Pero existe otro Chaplin -¿o debería decir Charlot?- del que todos se olvidan al hablar de arte. Es el primer Chaplin, el discípulo aventajado de Mack Sennet, el de la Keystone y la Essanay, el de las películas de uno y dos rollos, el Chaplin aún no estilizado, el del splastick, el de las tartas y las tortas, el que se construía un estilo, el que iba perfilando un personaje que habría de marcar nuestro siglo, quizá menos poeta, menos artista que el que vendría después, pero que me hizo reír tanto o más (¿por qué no?).

Era un Charlot inocente, insolente, simple, primario, inmediato, egoísta, marginado, solitario, irracional, animal, infantil, intuitivo, demente, subversivo, surrealista, implacable, que si bien nunca llegó a ser tan bellaco como un Larry Semon (Jaimito), no era manco a la hora de pellizcar un trasero, poner una zancadilla o lanzar una tarta de crema.
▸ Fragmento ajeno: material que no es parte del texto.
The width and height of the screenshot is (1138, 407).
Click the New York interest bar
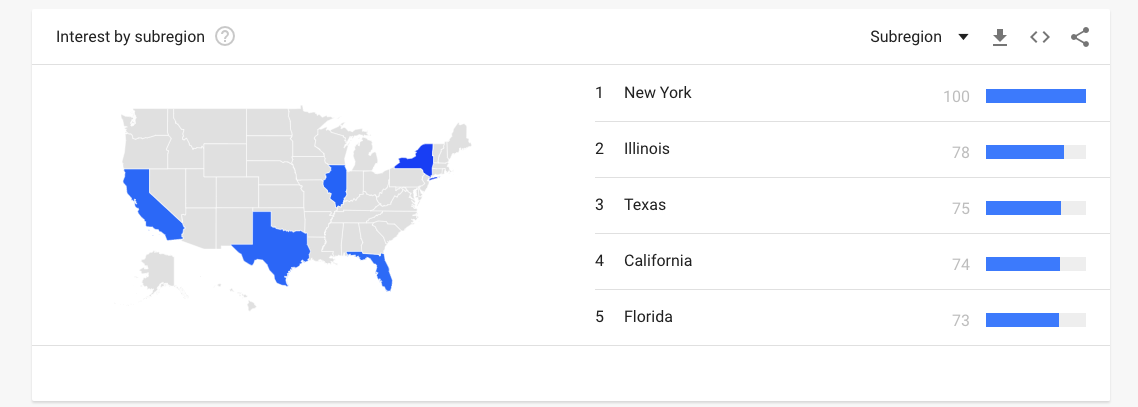pos(1036,96)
El más entrañable de los payasos.

Ahora que Chaplin nos ha dejado, antes que esa última imagen de un anciano decrépito en el circo en Vevey, prefiero recordarle hatillo al hombro, perdiéndose en el horizonte mientras la imagen funde en negro.

Dudo que en este siglo, o en los anteriores, un hombre provocase tantos millones de carcajadas como Chaplin. Sólo por eso es El Más Grande.

En sus memorias nos ha dejado su voluntad de hacer reir a la gente, un gesto romántico que no hace olvidar la carga crítica.